The vexed issue of Australian equity correlations to Asian equities got an airing at last month’s CMSF conference in Brisbane. Mercer chief investment officer Russell Clarke was asked [by Patricia Newby, of Invesco] whether tilts towards Asia and China in particular should be avoided by Australian investors, given they risked merely “doubling up” the large exposures already inherent in the typical Australian equities portfolio. Given Invesco is mainly a provider of Australian and global equity products here, Newby probably had a vested interest in questioning regional specialisation. However, Clarke agreed that the linkage was significant and that an Asian tilt did not do much to diversify a portfolio already rich in ASX-listed shares. However Mercer still thinks Asian markets are underrepresented in the average portfolio relative to their underlying contribution to the world economy, so this year it’s engaged in a trade where higher exposures to emerging markets managers have been bought, with the money taken away from Australian equity managers.
Getting your money out again “I will say this about China and India and some of the other Asian countries – they love to see your capital, [but] they’re not always so fond of giving it back to you,” says JANA’s John Coombe. The consultant is speaking as one who believes the “main game” in Asia is not actually equities at all. “You have to question a significant overweight to maturing capital markets, like many of them are in Asia. Because we all know that immature markets have accidents.” JANA has recommended some clients take a very “Australian” approach to getting set in China, and do so via direct property investments. However JANA’s unlisted plays in both China and India are “fraught with difficulty”, Coombe says, “because of the way you have to structure up investments. You spend a fortune just to make sure you can repatriate capital at the end. With China for instance, you need to know the countries that have tax treaties with the CCP, which means you end up with a trust in the Maldives.” In a country like China not bound by Western contract law, relationships are paramount and Coombe says the managers to which it assigns client money in the region should ideally have been there for decades.

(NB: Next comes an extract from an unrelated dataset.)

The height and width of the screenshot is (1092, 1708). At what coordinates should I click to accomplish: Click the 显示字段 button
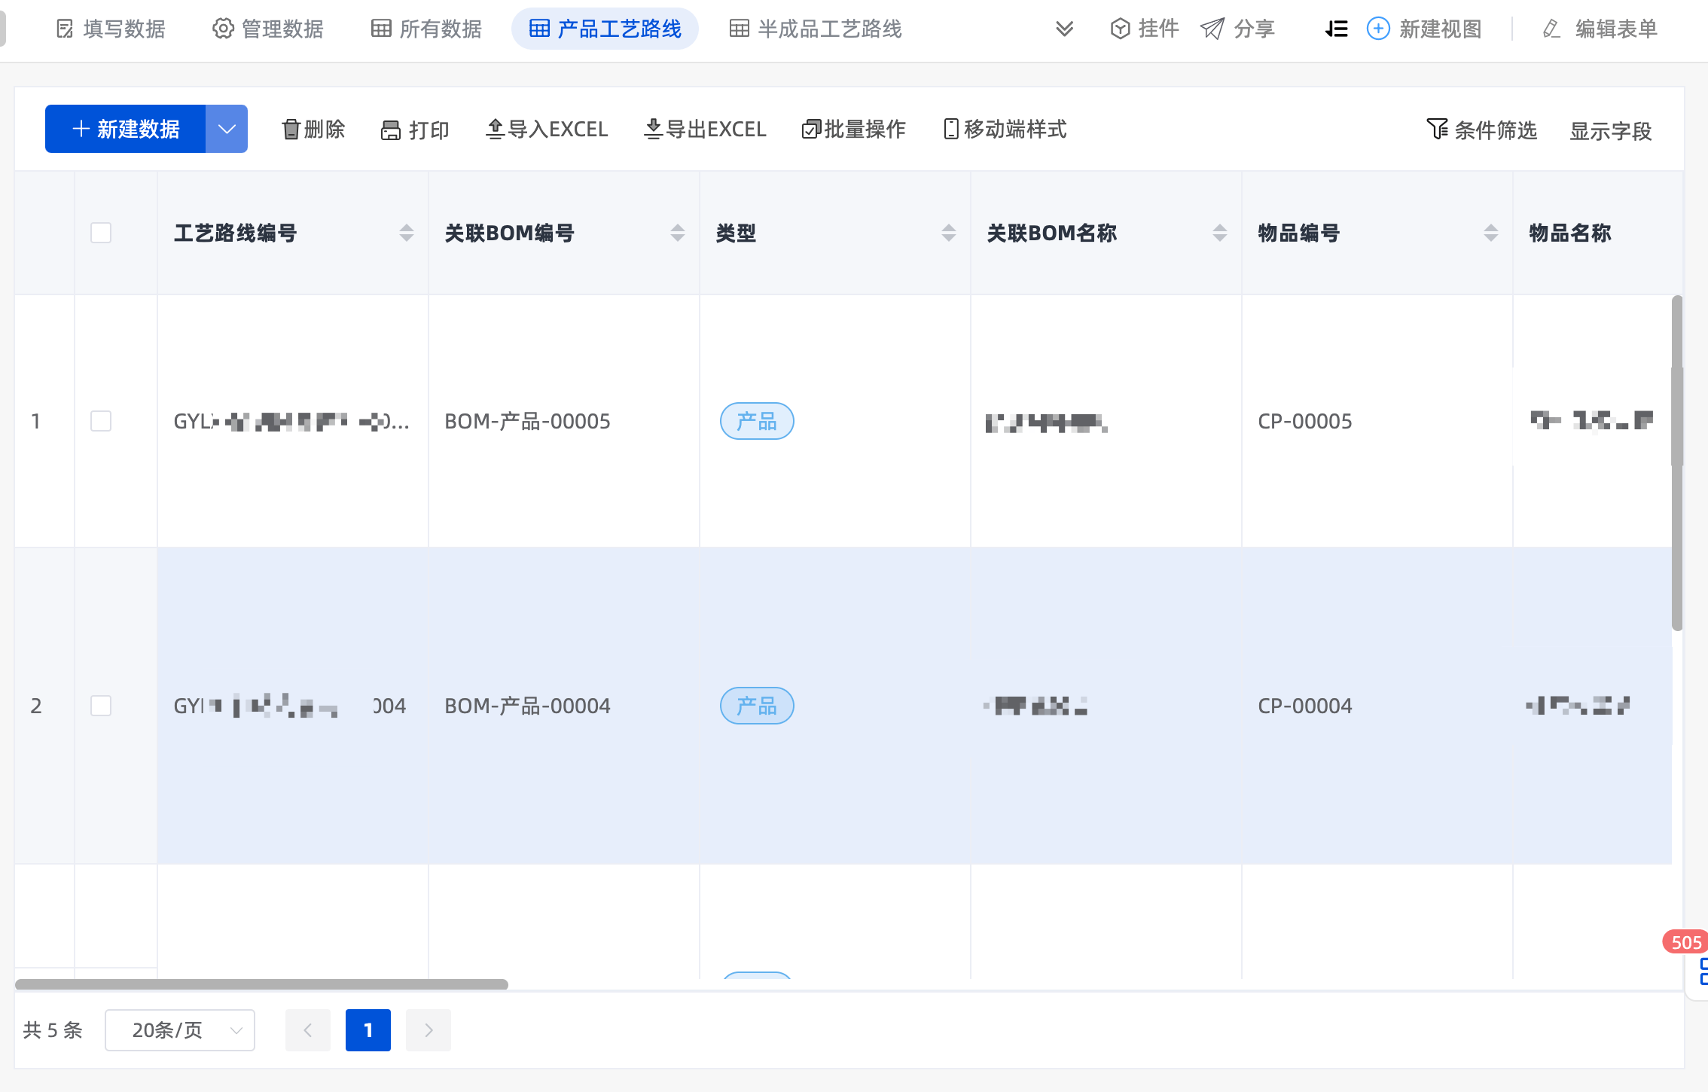coord(1610,130)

“The Chinese funds management industry only started in 2000, so you meet a lot of guys up there boasting about their four- or five-year track records. But one of our favourite managers up there just does Chinese and Indian private equity, and the chief executive is an Australian guy, Peter Amour, who’s lived in Hong Kong for 25 years. He went through the late 1990s, and he wears the battle scars. He knows the intricacies of how things work – of how China is a centrally planned economy, but how much control the provincial governments have within that. He’s also got the Western mentality we need from a tax and income distribution point of view.” Coombe says that is important in a market where the rules can change quite suddenly. For instance, the expected returns of JANA clients on their Chinese unlisted property investments “went down 3 or 4 per cent and the risk level went up” about two years ago, when the Government “changed the tax rules overnight” in an attempt to cool property speculation in the country. But post the Global Financial Crisis, Coombe says those rules were recently changed back to how they had been.